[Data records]
════

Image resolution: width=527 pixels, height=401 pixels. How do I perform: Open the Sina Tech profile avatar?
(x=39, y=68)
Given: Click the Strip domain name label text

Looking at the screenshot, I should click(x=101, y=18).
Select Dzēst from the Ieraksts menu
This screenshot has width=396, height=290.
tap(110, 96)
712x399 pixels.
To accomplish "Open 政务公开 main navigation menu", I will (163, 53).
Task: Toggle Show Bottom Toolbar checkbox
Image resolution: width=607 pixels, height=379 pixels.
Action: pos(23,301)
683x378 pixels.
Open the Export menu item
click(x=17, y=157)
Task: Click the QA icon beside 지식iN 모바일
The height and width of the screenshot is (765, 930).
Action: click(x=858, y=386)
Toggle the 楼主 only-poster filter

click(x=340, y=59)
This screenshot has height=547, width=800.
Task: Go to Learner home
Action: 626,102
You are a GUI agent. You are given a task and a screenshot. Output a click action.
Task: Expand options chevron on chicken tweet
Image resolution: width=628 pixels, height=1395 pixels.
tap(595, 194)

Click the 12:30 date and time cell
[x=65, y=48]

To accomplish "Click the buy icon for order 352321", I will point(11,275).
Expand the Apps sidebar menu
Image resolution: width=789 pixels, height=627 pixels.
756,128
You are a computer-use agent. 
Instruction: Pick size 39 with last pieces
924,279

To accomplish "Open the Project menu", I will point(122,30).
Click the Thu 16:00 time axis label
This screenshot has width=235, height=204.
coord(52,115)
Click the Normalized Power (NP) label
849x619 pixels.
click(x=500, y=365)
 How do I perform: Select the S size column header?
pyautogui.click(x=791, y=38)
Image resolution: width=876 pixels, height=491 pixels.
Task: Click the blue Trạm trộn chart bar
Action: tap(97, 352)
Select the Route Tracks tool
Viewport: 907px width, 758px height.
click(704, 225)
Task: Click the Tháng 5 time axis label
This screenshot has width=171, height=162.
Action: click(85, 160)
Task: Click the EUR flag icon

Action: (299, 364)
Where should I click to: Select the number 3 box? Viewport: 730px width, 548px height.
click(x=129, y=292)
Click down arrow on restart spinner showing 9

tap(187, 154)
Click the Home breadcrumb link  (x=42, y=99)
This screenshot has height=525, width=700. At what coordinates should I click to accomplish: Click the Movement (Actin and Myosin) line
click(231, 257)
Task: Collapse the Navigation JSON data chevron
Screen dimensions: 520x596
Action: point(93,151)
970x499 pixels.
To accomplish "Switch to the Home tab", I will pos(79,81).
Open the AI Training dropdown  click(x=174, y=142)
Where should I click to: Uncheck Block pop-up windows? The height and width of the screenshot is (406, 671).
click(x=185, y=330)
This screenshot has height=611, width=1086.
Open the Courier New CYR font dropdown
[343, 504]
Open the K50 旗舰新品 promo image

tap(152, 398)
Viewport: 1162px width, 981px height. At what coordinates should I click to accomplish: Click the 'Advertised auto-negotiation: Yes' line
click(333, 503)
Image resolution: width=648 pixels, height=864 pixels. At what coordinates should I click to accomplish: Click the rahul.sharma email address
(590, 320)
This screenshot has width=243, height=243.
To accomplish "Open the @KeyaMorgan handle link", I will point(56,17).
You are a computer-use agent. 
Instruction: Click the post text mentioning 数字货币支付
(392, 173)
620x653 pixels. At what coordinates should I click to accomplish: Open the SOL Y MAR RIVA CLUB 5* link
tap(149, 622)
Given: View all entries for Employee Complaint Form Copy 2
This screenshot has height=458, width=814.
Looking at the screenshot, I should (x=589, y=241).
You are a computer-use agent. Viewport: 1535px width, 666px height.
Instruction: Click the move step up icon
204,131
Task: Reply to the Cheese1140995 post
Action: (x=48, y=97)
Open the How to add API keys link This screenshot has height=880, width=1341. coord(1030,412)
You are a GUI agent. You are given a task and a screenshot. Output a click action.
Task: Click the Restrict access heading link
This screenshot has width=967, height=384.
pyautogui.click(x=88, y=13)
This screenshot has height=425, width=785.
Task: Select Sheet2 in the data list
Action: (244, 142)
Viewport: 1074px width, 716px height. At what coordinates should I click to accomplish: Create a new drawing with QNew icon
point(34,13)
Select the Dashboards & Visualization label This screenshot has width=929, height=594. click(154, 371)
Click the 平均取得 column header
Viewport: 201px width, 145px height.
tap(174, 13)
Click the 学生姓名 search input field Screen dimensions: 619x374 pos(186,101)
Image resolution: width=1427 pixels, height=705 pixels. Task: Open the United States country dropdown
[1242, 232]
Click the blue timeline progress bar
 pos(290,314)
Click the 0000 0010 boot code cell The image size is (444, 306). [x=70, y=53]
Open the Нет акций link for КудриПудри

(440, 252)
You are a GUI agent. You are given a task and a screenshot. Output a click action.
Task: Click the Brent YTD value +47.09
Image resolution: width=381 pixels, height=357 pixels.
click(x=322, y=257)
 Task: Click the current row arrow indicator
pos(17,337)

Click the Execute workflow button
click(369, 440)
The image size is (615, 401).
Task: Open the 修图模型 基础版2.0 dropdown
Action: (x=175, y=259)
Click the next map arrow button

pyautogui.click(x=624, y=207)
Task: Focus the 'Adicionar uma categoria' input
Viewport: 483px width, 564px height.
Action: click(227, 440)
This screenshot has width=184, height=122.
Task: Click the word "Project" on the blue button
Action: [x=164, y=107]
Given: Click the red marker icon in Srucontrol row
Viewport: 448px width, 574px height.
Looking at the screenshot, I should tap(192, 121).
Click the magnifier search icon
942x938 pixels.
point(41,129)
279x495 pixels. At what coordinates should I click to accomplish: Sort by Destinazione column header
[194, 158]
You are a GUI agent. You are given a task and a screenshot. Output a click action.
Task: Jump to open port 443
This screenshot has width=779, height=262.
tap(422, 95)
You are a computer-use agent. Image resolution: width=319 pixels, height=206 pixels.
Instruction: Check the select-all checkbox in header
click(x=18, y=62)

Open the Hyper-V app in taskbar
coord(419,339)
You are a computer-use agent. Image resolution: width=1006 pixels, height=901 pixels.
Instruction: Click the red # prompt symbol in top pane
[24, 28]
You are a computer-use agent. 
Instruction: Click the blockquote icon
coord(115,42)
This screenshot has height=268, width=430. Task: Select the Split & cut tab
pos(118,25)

════

*About this task*: Look at the records above. Copy every line where the string "input" occurs.

*Answer to the problem*:
Click the 学生姓名 search input field Screen dimensions: 619x374 pos(186,101)
Task: Focus the 'Adicionar uma categoria' input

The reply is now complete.